Recognizing a Crisis
There’s a meaningful difference between someone pulling away during an episode and someone in danger. Mania can escalate to psychosis, which involves a complete break from reality. Depressive episodes carry serious suicide risk. Suicidal thoughts and actions are common in bipolar disorder.
If the person expresses hopelessness about the future, talks about being a burden, gives away possessions, or makes statements about not wanting to be alive, treat it as an emergency. In the U.S., the 988 Suicide and Crisis Lifeline is available 24/7 by call or text. If there’s immediate danger, contact emergency services. Being pushed away does not mean you lose the right to act when someone’s life is at risk.
Taking Care of Yourself
Caring about someone with bipolar disorder is emotionally demanding in ways that people outside the situation rarely understand. The cycle of closeness and rejection creates a unique kind of grief: you’re mourning someone who’s still there. Over time, this pattern can erode your own mental health, your sense of self-worth, and your ability to trust your own perceptions of the relationship.

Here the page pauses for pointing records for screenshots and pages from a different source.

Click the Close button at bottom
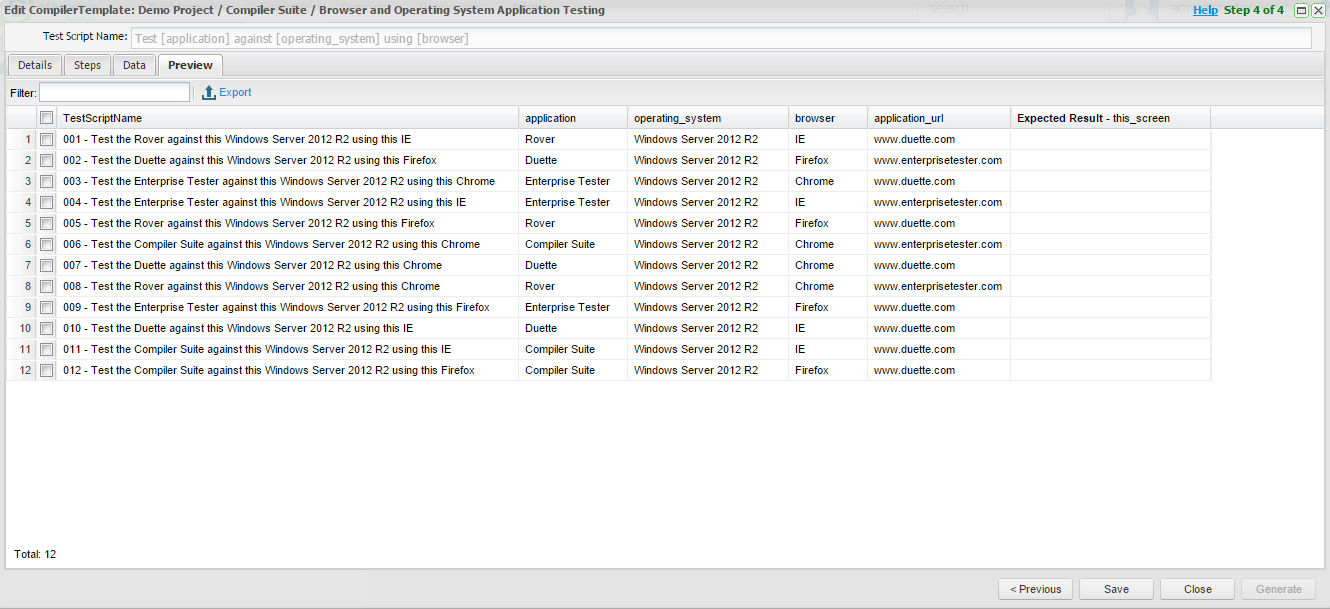 point(1197,589)
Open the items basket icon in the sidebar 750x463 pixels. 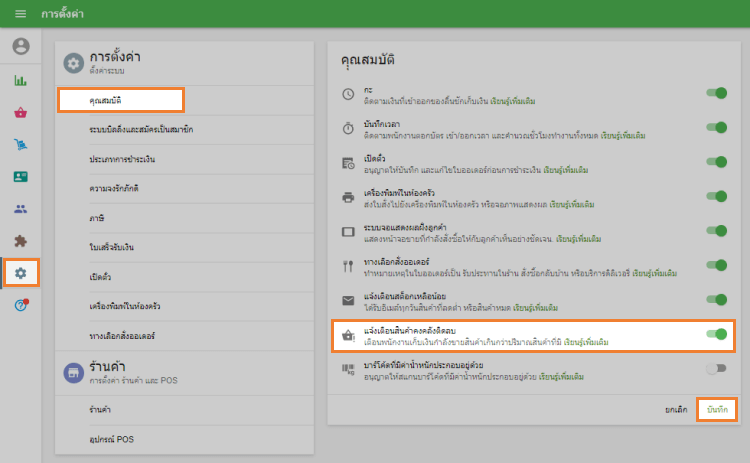coord(21,112)
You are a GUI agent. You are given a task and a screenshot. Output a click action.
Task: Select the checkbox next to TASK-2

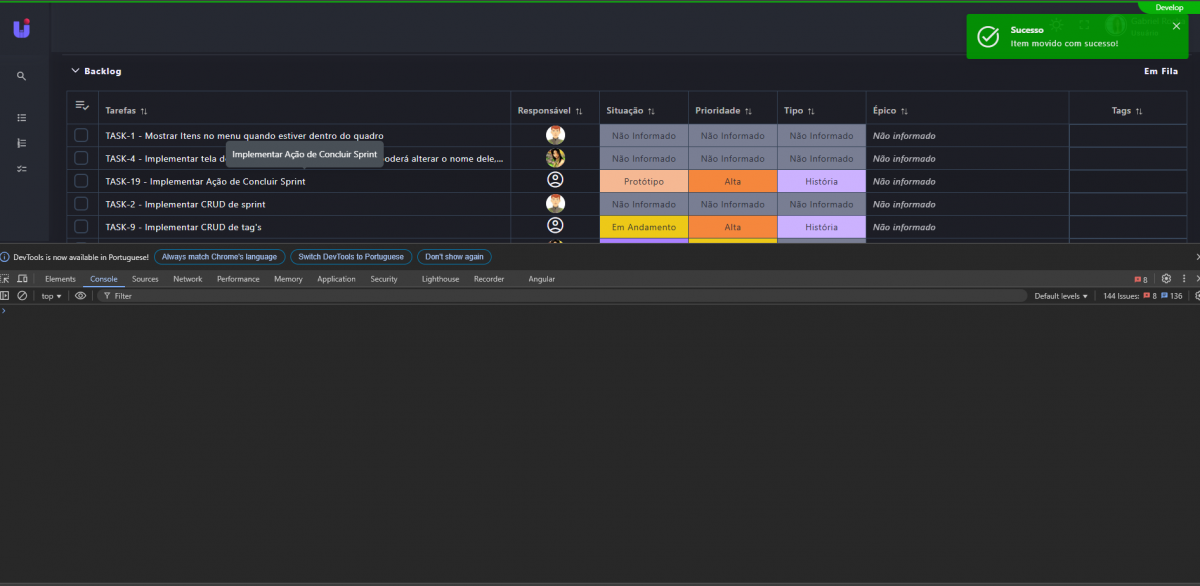point(81,204)
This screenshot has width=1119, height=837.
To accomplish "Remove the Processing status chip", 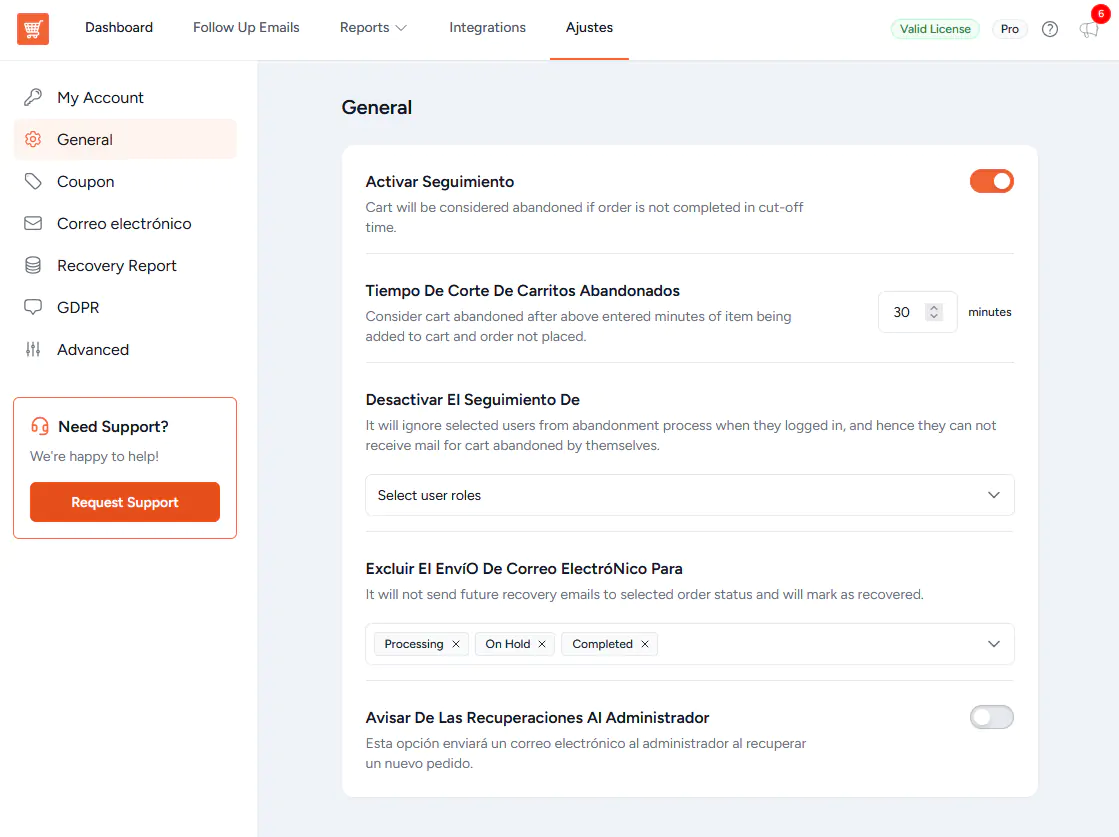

Individual therapy for yourself is not a luxury. It’s a practical tool for maintaining the clarity you need to show up for someone whose illness is disorienting by design. Support groups, both in-person and online through organizations like NAMI, connect you with people who understand the specific exhaustion of loving someone with bipolar disorder. You don’t have to explain why you stayed, or why you’re tired, or why last Tuesday’s conversation left you shaking.
You also need to honestly assess your own limits. Some people can sustain a relationship through repeated episodes with the right support. Others reach a point where staying causes more harm than leaving, to both people. Neither choice makes you a bad person. The goal is to make that decision from a place of clarity, not from the guilt or confusion that an active episode creates.